Blasphamy! Starship Troopers is not quite as good as Verhoeven’s other sci-fi classics, Robocop and Total Recall, but I would hardly put it in the same catagory as Wing Commander.

Any movie that stars the powerhouse duo of Freddie Prinze Jr and Mathew Lilliard (or either one separately for that matter) automatically gets two thumbs down.

Starship Troopers is a brilliant, brilliant film, by a director who–you heard it here first, write this down–will someday be acknowledged on a critical level with Hitchcock and Sirk.

Straship Troopers is a vicious indictment of American imperialism; a critique of Bush’s Iraq policy made WAY ahead of its time.
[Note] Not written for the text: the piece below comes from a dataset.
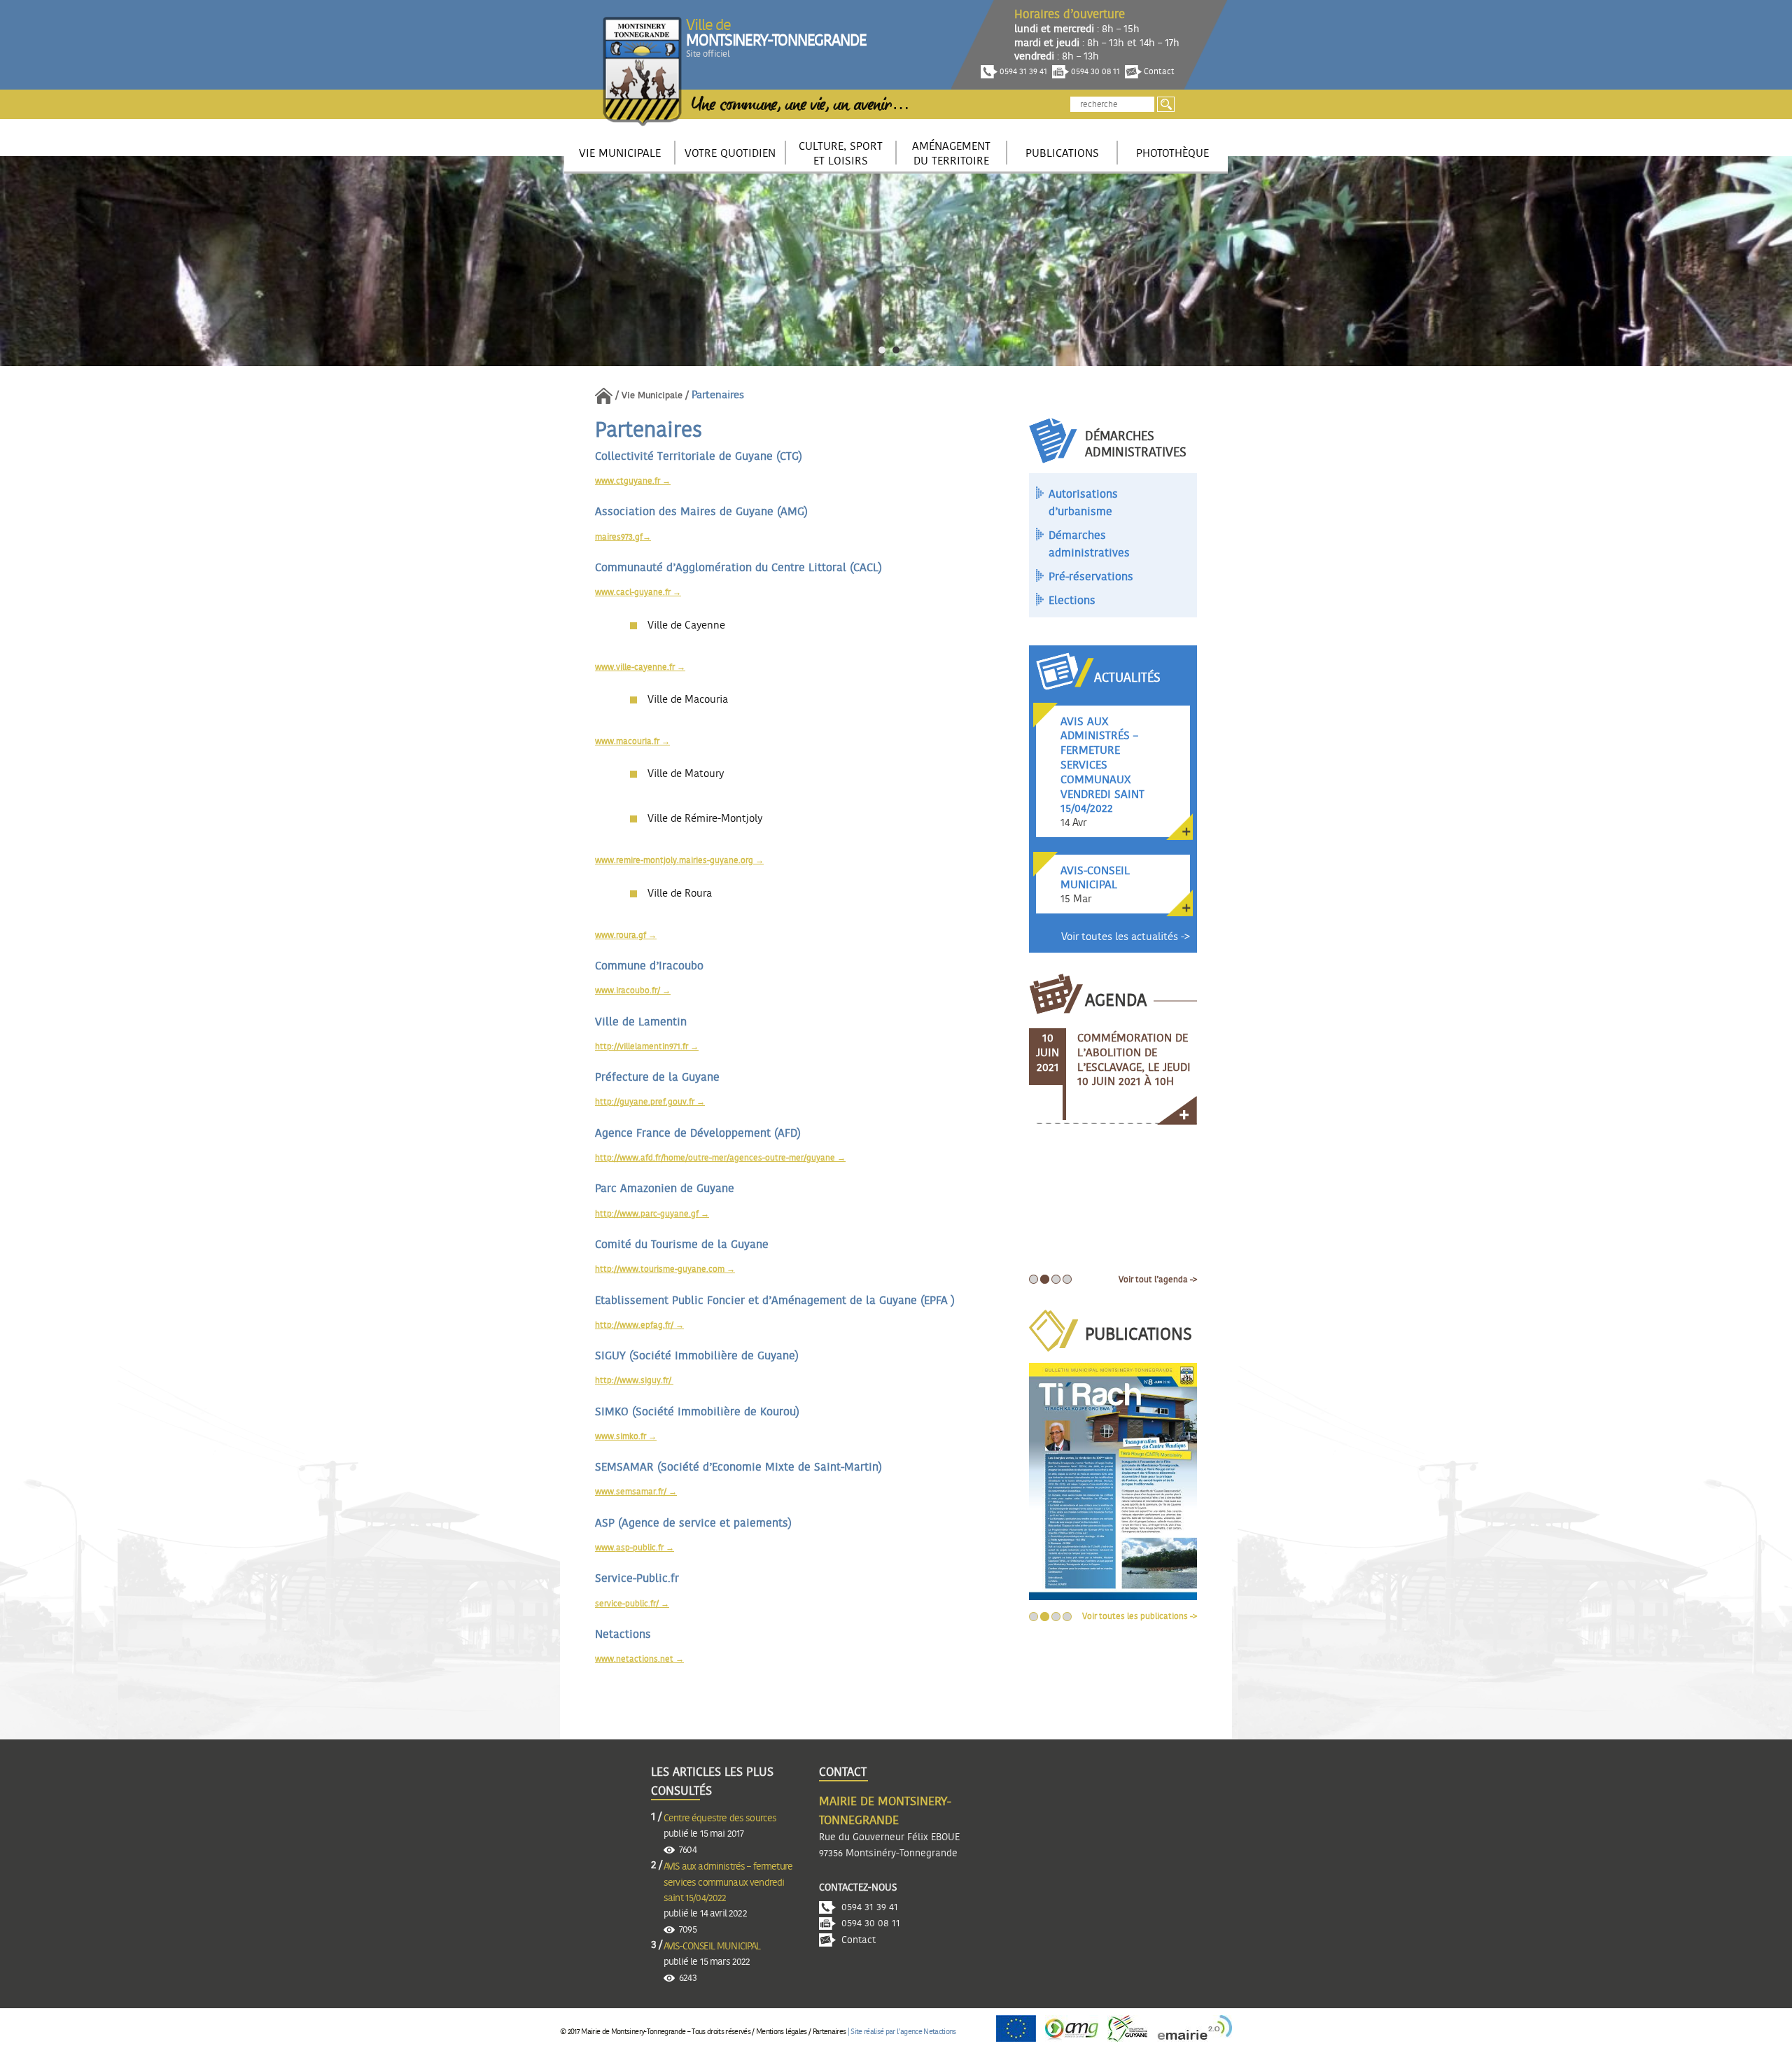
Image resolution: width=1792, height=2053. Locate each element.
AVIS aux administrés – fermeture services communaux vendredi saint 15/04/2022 (728, 1882)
I’ve seen the movie probly 6 times, and just recently watched it again with the commentary track turned on (Director and Screenwriter in attendance), and the film was intended at as cartoonish satire on fascism from its very inception. My suspicion that the film’s style was inspired–practically dictated–by the fascist celebrations of Leni Refenstahl, and the gung-ho propaganda of US pro-war films of the 40s, was confirmed. THe screenwriter and Verhoeven watched a bunch of US propaganda films and Refenstahl films while they were working on ST, and all the dark satire you see in that film is 100% the point.

They quoted a Newsweek review, that said something like, “You might come away from this film thinking that it’s message is ‘War makes fascists of us all,’ but you’d be wrong: it’s just about rocket ships and giant bugs.” But of course, their intended message was exactly and explicitly “War makes fascists of us all”; it’s unfortunate, for whatever reason, that so few people have understood this.
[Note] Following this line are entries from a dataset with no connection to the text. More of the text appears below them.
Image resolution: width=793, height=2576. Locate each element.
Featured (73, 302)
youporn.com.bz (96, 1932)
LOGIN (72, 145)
I think it’s reputation will grow over time; it’ll probably have to wait for the French to reconsider it, like they did . . . yep, Hitchcock and Sirk. Hitchcock was seen as a Hollywood hack by America critics, who finally jumped on the bandwagon after the French showed them the error of their ways. It’ll take something like that, but Verhoeven will eventually receive the same reappraisal.
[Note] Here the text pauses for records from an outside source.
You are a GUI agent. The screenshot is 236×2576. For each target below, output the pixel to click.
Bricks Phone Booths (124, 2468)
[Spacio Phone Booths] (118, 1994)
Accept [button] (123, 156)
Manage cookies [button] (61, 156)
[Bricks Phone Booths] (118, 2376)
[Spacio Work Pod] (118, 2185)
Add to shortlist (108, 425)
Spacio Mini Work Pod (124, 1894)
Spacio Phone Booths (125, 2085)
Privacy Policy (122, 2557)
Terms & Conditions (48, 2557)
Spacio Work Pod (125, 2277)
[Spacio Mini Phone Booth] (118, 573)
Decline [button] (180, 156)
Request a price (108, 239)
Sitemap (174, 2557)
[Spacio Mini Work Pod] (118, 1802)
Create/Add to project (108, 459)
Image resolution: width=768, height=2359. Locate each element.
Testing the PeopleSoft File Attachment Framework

ROFLMAO!!! Omigod! Stop please! You’re killing me! My sides…aidez moi…

This is the movie’s most implausable crime, IMHO:

In addition to the above:

  1. No hand grenades smaller than your thigh. Big ass grenades must be kept in an inconvenient rucksack.

  2. Body armor that looks like something rejected from “Fallout”. Totally useless against aliens, fails to protect against their own weapons too.

  3. So far in the future, everyone walks.

  4. Guns go from wimpy sputtering assault rifle immediately to mini-nuke. hello? economy of scale anyone?

I did enjoy the Roughnecks series. That seemed to be written by someone who was more of a fan of the book. (yay! Powered armor!)

The marines from Aliens would have kicked their asses.

Anyhoo… I was a little surprised that the movie quoted the book extensively at times, and then made no effort to explain what was going on. Aside from a single reference to “sovereign franchise” during the oath, the movie left out (or at best vaguely hinted at) the book’s main point: a term of government service as a requirement for the vote.

The movie also went out of its way to alter some elements in order to increase the fascist satire. Making almost all of the characters white, for example, even though the main character in the book was Filipino, played up the “Hitler Youth” aspect. And for some reason, the main characters’ hometown was moved to Buenos Aires, contradicting the book as well as implying that clean-cut white people will eventually push aside Latins.

Verhoeven can claim he’s ridiculing fascist aspects in the book, but it turns out many of those elements weren’t in the book in the first place.

My question…how can a bug aim his assgoo at spaceships that are outside the atmosphere and orbiting the planet? And considering the speed you need to be going to hit exit velocity, wouldn’t the assgoo destroy the bug’s ass?

Anyway, Starship Troopers is a bad, bad movie, but very enjoyable in its badness. It’s a future MST movie.